**DIRECTIONS FOR THIS TASK**
How many lines in the entries below include the string "Streaming"? Answer with the number only.

^^^^^^^^^^^^^^^^

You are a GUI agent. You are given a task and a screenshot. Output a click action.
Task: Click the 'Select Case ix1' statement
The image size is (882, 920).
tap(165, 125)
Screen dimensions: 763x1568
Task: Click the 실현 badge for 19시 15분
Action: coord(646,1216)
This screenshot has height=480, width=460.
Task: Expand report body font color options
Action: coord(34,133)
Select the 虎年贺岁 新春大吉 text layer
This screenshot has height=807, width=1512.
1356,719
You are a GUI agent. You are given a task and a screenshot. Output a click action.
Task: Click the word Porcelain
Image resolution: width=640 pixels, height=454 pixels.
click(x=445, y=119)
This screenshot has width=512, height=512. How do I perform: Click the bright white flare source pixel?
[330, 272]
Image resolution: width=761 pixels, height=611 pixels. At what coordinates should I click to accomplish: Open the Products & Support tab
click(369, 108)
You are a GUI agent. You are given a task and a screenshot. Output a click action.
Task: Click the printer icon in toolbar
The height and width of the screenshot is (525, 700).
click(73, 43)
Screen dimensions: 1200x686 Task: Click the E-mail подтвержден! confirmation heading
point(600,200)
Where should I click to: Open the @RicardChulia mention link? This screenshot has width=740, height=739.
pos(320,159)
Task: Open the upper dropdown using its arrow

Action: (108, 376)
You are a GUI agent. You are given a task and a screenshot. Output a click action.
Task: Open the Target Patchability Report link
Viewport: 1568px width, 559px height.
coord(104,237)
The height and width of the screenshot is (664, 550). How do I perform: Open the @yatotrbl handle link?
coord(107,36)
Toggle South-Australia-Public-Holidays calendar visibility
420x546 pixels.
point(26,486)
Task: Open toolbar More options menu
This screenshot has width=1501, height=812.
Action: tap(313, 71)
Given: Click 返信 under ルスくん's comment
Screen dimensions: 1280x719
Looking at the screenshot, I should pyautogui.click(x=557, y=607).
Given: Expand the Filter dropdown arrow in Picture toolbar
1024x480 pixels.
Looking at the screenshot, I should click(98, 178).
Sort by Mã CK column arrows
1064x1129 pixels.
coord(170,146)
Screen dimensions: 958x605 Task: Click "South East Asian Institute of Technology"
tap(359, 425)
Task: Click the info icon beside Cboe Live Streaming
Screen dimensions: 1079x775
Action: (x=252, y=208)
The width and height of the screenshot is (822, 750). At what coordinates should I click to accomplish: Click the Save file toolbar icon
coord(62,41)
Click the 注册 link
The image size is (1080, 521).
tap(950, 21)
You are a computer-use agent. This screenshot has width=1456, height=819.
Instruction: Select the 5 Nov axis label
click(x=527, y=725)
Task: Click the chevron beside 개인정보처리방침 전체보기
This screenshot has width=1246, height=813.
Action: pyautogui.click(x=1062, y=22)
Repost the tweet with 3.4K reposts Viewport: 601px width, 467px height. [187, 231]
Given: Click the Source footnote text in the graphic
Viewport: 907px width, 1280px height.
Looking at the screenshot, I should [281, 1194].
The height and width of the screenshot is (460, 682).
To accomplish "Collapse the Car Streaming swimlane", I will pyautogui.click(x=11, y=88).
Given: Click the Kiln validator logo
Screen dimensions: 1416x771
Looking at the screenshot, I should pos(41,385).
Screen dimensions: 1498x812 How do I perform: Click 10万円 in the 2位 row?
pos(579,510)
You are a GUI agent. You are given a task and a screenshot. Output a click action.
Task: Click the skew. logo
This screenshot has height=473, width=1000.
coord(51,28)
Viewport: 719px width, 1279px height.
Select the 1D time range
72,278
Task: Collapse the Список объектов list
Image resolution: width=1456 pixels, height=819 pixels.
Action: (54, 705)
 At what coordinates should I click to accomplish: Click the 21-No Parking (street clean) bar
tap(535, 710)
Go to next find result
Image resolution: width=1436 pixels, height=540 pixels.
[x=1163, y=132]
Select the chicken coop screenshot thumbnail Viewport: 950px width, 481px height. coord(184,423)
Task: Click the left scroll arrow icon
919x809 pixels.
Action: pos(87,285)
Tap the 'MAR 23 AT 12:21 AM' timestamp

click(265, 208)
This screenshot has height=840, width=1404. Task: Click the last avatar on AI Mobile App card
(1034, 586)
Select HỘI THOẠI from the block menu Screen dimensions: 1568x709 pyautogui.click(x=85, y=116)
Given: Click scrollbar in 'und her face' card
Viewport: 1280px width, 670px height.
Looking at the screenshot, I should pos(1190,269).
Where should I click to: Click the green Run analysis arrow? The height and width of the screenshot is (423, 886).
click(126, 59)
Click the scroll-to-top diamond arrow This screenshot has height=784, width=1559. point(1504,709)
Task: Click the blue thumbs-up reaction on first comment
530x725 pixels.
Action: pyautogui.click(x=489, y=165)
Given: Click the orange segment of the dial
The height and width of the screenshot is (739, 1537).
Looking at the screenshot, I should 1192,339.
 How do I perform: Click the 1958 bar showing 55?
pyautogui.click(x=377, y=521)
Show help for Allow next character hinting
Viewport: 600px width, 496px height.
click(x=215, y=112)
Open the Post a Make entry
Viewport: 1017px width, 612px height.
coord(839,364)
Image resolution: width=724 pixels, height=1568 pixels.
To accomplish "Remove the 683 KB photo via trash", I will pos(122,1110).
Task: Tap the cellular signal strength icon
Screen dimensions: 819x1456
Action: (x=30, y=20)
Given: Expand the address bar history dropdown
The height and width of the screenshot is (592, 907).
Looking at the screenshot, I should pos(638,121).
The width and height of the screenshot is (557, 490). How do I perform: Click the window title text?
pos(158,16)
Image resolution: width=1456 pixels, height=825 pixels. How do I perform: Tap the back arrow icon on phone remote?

^^^^^^^^^^^^^^^^

**PROBLEM SOLUTION**
2